BEGIN Task material

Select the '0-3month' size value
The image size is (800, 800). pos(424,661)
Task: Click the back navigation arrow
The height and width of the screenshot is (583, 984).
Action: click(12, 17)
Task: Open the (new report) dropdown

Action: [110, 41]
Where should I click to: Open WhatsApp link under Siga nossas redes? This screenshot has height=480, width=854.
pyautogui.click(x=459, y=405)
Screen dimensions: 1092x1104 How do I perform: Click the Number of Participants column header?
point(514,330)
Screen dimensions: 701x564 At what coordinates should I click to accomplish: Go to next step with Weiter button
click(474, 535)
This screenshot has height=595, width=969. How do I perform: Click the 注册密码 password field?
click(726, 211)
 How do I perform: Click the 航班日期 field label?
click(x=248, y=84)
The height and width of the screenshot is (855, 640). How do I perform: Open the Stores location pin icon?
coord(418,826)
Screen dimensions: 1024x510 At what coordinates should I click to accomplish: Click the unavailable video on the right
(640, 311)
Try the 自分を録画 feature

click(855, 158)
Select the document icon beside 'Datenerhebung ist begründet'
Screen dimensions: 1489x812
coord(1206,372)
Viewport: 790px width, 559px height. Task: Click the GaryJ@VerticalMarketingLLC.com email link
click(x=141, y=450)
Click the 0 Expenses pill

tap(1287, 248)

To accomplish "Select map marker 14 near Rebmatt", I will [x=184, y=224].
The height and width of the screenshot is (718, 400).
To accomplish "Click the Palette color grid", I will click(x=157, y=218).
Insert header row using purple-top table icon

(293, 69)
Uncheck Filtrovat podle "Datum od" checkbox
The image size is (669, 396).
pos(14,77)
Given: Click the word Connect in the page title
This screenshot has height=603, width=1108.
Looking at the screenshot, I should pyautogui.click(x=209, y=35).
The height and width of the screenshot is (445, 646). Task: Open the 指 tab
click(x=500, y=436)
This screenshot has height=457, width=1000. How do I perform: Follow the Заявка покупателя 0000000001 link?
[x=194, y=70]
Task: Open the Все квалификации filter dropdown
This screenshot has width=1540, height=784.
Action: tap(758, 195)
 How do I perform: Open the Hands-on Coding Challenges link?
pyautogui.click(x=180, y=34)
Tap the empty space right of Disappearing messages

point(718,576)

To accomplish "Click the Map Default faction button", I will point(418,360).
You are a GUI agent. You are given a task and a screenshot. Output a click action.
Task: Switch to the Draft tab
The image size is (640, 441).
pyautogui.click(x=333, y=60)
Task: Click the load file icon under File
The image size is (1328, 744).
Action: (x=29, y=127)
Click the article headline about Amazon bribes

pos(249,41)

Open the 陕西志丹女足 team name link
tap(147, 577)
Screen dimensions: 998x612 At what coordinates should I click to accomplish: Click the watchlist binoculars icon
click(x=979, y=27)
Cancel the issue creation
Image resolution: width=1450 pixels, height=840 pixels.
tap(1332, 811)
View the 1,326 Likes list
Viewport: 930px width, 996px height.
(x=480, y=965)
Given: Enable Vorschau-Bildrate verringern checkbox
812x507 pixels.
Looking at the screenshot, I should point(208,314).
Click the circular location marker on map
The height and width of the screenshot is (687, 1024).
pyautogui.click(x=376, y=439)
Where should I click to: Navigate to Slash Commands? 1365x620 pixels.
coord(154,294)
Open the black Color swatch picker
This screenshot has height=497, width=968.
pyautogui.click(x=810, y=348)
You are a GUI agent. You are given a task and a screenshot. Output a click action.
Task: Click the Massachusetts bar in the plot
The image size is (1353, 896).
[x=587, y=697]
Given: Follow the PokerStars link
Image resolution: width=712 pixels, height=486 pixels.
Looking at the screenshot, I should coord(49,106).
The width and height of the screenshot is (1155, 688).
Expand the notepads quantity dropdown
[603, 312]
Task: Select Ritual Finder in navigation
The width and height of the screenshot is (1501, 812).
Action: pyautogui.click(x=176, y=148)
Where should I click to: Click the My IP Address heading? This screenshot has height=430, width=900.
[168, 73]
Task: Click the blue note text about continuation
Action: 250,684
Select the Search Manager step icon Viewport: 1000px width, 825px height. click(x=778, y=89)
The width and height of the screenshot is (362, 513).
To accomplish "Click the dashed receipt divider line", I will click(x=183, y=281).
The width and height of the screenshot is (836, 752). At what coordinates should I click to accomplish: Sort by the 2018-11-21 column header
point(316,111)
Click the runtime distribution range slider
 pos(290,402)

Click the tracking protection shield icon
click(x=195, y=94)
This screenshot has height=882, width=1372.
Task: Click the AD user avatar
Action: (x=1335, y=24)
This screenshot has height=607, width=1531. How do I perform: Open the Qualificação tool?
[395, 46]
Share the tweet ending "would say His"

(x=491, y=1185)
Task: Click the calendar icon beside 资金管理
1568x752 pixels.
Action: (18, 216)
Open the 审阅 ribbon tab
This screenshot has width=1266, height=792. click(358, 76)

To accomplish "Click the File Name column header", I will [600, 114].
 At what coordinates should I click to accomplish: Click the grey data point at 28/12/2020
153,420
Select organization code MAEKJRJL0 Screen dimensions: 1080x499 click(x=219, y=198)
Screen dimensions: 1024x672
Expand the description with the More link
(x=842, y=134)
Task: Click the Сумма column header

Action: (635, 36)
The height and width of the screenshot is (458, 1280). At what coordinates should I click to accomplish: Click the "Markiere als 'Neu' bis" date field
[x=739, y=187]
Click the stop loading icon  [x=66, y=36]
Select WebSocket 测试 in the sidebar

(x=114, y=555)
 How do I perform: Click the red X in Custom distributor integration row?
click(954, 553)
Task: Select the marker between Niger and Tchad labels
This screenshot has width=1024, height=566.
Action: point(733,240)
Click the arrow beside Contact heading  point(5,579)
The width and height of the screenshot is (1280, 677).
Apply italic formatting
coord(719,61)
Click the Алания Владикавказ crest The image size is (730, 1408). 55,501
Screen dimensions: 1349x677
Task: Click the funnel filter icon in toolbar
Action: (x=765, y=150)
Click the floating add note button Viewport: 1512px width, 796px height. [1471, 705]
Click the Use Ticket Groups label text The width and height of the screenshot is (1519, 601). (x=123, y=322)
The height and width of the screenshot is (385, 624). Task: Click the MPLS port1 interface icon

END Task material

■ To do ■
Go line by line through the material above and return each one that includes "will".

■ Output below ■
To accomplish "Select map marker 14 near Rebmatt", I will [x=184, y=224].
To accomplish "Click the Palette color grid", I will click(x=157, y=218).
To accomplish "Click the Map Default faction button", I will point(418,360).
To accomplish "Click the dashed receipt divider line", I will click(x=183, y=281).
To accomplish "Click the File Name column header", I will [600, 114].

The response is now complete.